X-linked Dystonia-Parkinsonism (XDP), is a rare Mendelian disorder predominantly observed on Panay island in the Philippines. The clinical phenotype most frequently combines features of dystonia and parkinsonism in a characteristic temporal progression. A region of the X-chromosome was linked to the disorder, yet the pathogenic mechanism has remained elusive. We demonstrate that this disorder is associated with a sine-VNTR-Alu (SVA) retrotransposon insertion into the gene TAF1, which encodes for a key protein involved in gene regulation across the human genome. This insertion causes decrease in TAF1 expression. Remarkably, excision of the SVA in patient derived cell lines using CRISPR/CAS9 genome editing tools rescues this disease associated signature and corrects the expression of TAF1.

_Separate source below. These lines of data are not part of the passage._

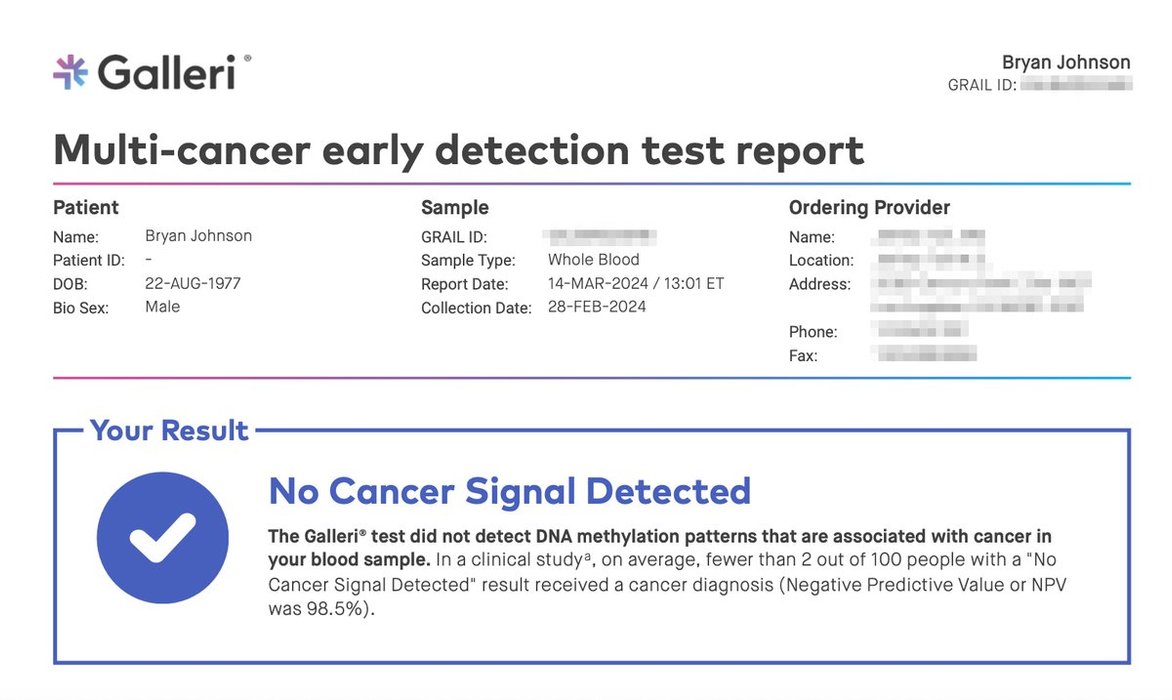This screenshot has height=700, width=1172.
Task: Click the Report Date value
Action: (635, 283)
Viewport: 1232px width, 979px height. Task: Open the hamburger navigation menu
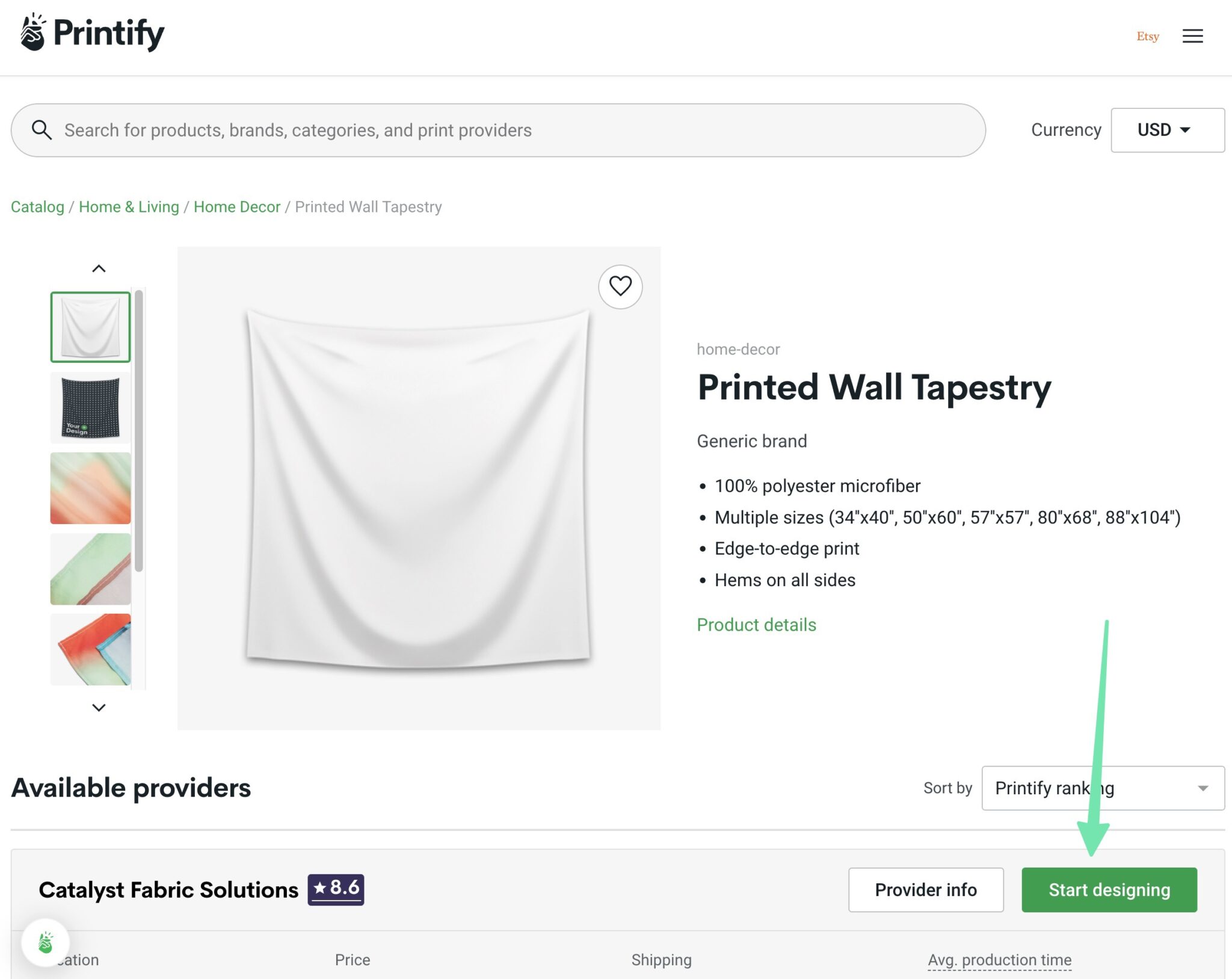coord(1192,36)
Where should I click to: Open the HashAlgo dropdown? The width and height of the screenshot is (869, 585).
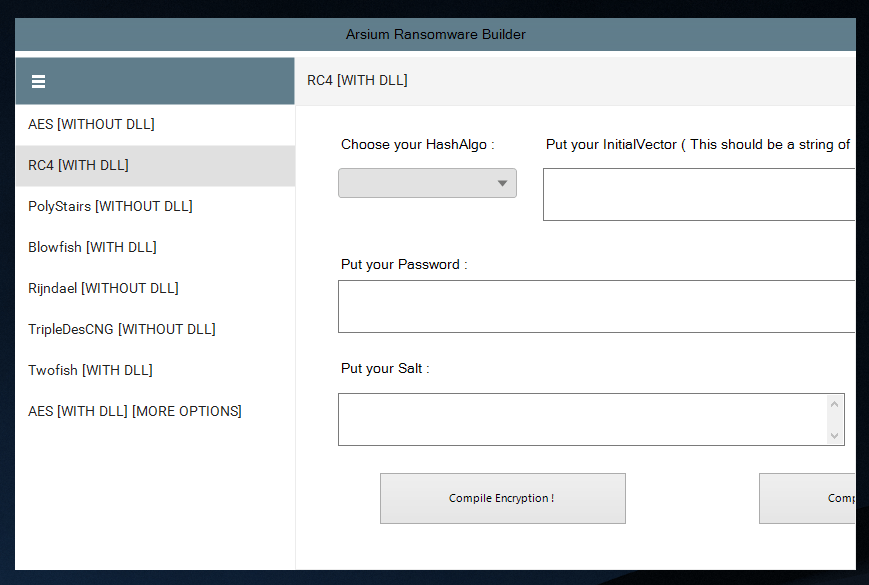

Figure 1: XDP-Associated Genomic Region and Experimental Design
(A) Genomic segment associated with XDP on Xq13.1 with seven variants reportedly shared among probands and not observed in controls: five single nucleotide variants, annotated as disease-specific single-nucleotide changes (DSCs)—1, 2, 3, 10, and 12; a SINE-VNTR-Alu (SVA) retrotransposon inserted antisense to TAF1; and a 48-bp deletion.
(B) Experimental workflow showing the number of XDP probands (black), carrier females (mixed), and controls (red), with the number of clones for each cell line.